A poker-bot that was designed by researchers from Facebook and Carnegie Mellon University has consistently beat some of the world's top human players in a series of six person no limit Texas Hold'Em poker games, according to The Verge.
The AI system, named Pluribus, played over 10,000 hands over the course of 12 days. In one situation, it played alongside five human players and in another, it played along five additional AI players. The bot won, on average, five dollars per hand with hourly winnings of about $1000, which researchers called a "decisive margin of victory".
Noam Brown, a research scientist at Facebook AI Research said:
“It’s safe to say we’re at a superhuman level and that’s not going to change.”
Chris Ferguson, a six-time World Series of Poker champion said: “Pluribus is a very hard opponent to play against. It’s really hard to pin him down on any kind of hand.”

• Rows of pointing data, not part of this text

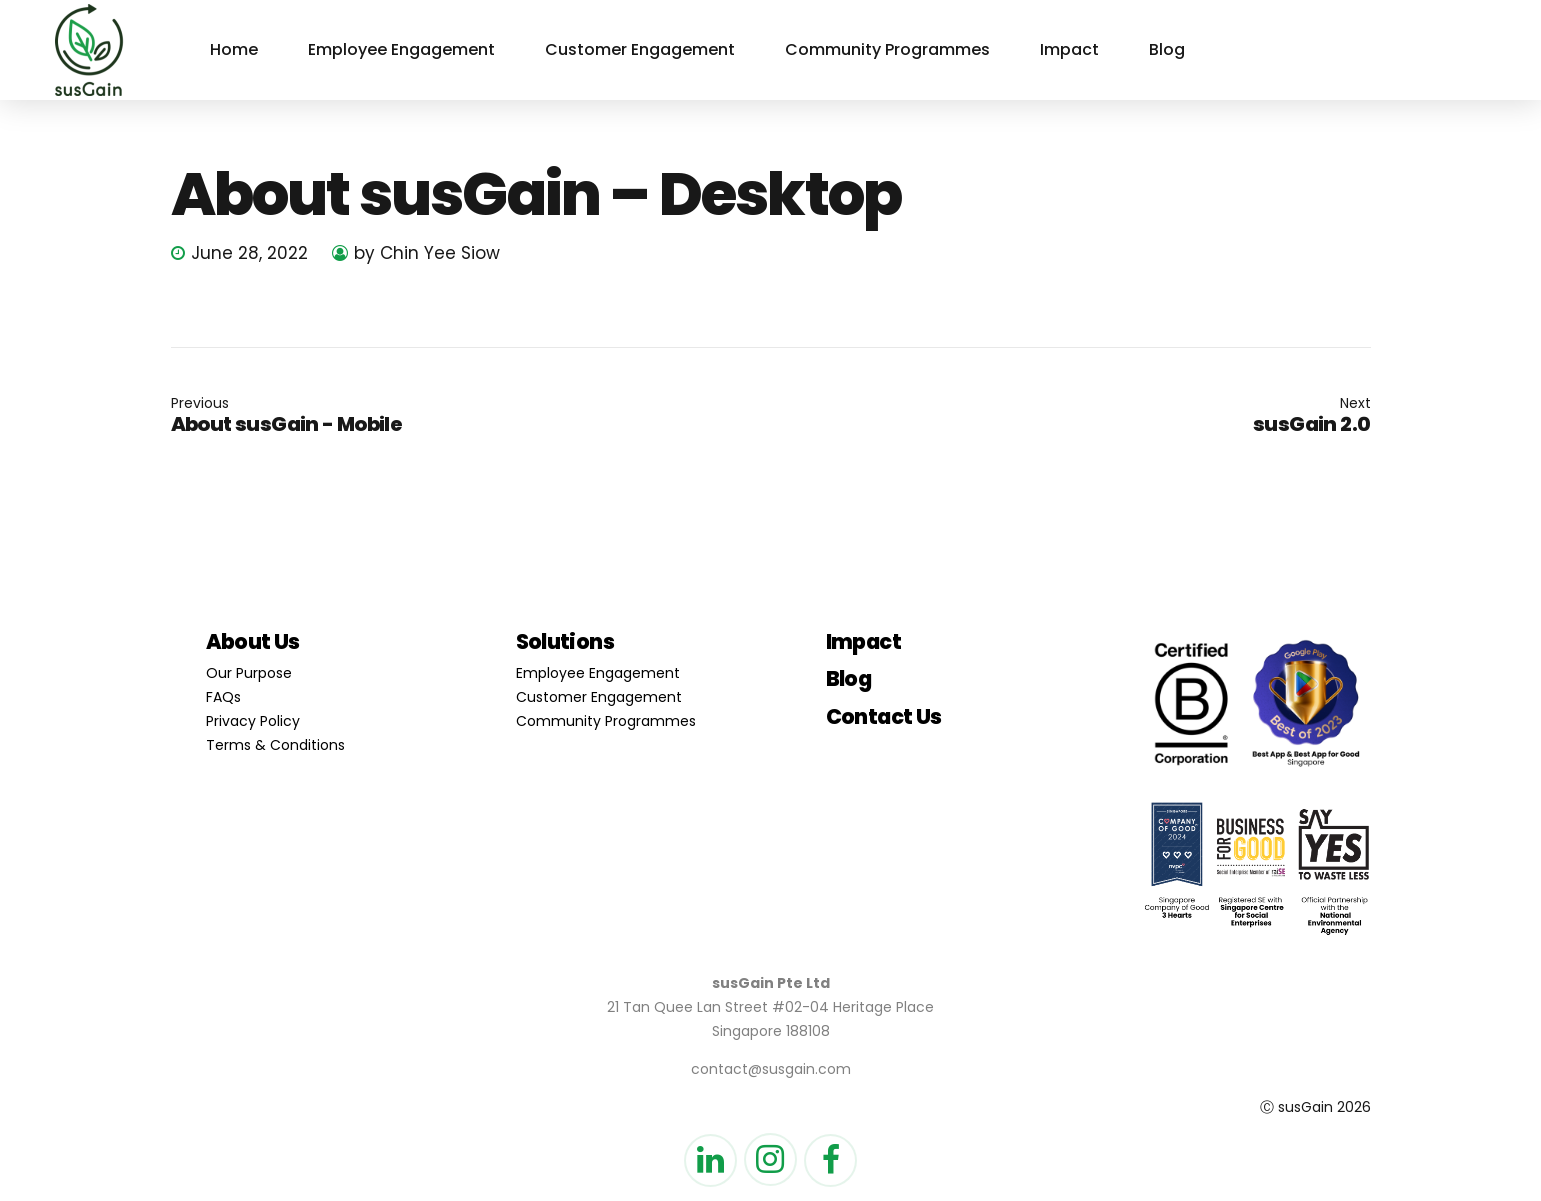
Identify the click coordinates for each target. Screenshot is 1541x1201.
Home (234, 49)
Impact (1069, 49)
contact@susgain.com (771, 1069)
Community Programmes (887, 49)
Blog (1167, 49)
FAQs (223, 697)
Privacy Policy (253, 721)
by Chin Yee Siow (427, 253)
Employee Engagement (401, 49)
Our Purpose (249, 673)
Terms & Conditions (275, 745)
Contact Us (884, 716)
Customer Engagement (640, 49)
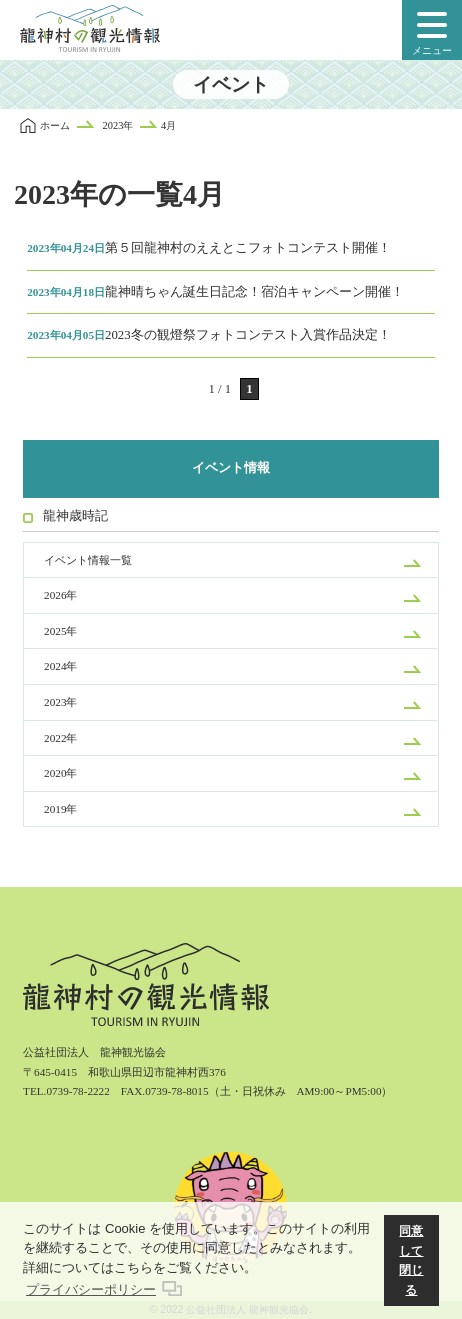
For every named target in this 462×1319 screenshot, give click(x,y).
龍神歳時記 (75, 516)
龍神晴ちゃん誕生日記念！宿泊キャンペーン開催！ (215, 292)
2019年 (60, 809)
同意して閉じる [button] (411, 1260)
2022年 (60, 738)
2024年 (60, 666)
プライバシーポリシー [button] (91, 1289)
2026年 (60, 595)
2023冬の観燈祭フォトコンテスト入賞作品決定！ (208, 335)
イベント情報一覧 (88, 560)
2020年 (60, 773)
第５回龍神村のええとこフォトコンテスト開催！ (209, 248)
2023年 (60, 702)
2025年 (60, 631)
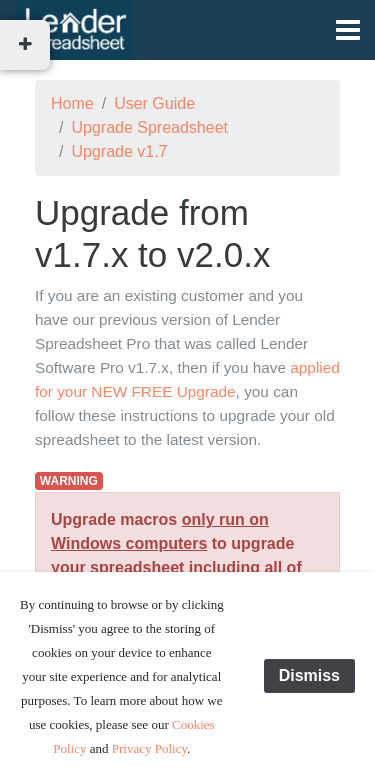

In a paper recently published, the scientist behind the bot said that the victories are a significant milestone in AI research. Other computers have mastered games like Chess and Go, but six person Texas Hold Em was always a higher benchmark to accomplish.
This is because information needed to win the game is often hidden from players - it involves multiple players and complex victory outcomes. A game like Go is easier for AI despite having more possible board combinations than atoms in the observable universe, because all the information is at least available to see. This makes it easier for AI to train on.
Back in 2015, a machine learning system beat human pros at two player Hold Em, but raising the number to five opponents increased the complexity of the game significantly. A few different crucial strategies were deployed to address this:
First, they taught Pluribus to play poker by getting it to play against copies of itself — a process known as self-play. This is a common technique for AI training, with the system able to learn the game through trial and error; playing hundreds of thousands of hands against itself. This training process was also remarkably efficient: Pluribus was created in just eight days using a 64-core server equipped with less than 512GB of RAM. Training this program on cloud servers would cost just $150, making it a bargain compared to the hundred-thousand-dollar price tag for other state-of-the-art systems.
Then, to deal with the extra complexity of six players, Brown and Sandholm came up with an efficient way for the AI to look ahead in the game and decide what move to make, a mechanism known as the search function. Rather than trying to predict how its opponents would play all the way to the end of the game (a calculation that would become incredibly complex in just a few steps), Pluribus was engineered to only look two or three moves ahead. This truncated approach was the “real breakthrough,” says Brown.
Pluribus was "remarkably good at bluffing its opponents" and those who played against it praised it for its relentless consistency and the way it could squeeze profits out of thin hands. It was also "predictably unpredictable", and did so just by playing the cards it was dealt, without looking at facial recognition or spotting tells.
Brown says that bluffing can be an art that can be reduced to mathematically optimal strategies: “The AI doesn’t see bluffing as deceptive. It just sees the decision that will make it the most money in that particular situation. What we show is that an AI can bluff, and it can bluff better than any human.”
The fact that AI has now bested humans in six person Hold Em means that there is now much that humans can learn from computers when it comes to playing Hold Em.
Researchers also hope that techniques used to create the AI bot can be transferable to other situations, like cyber security, fraud prevention and financial negotiations.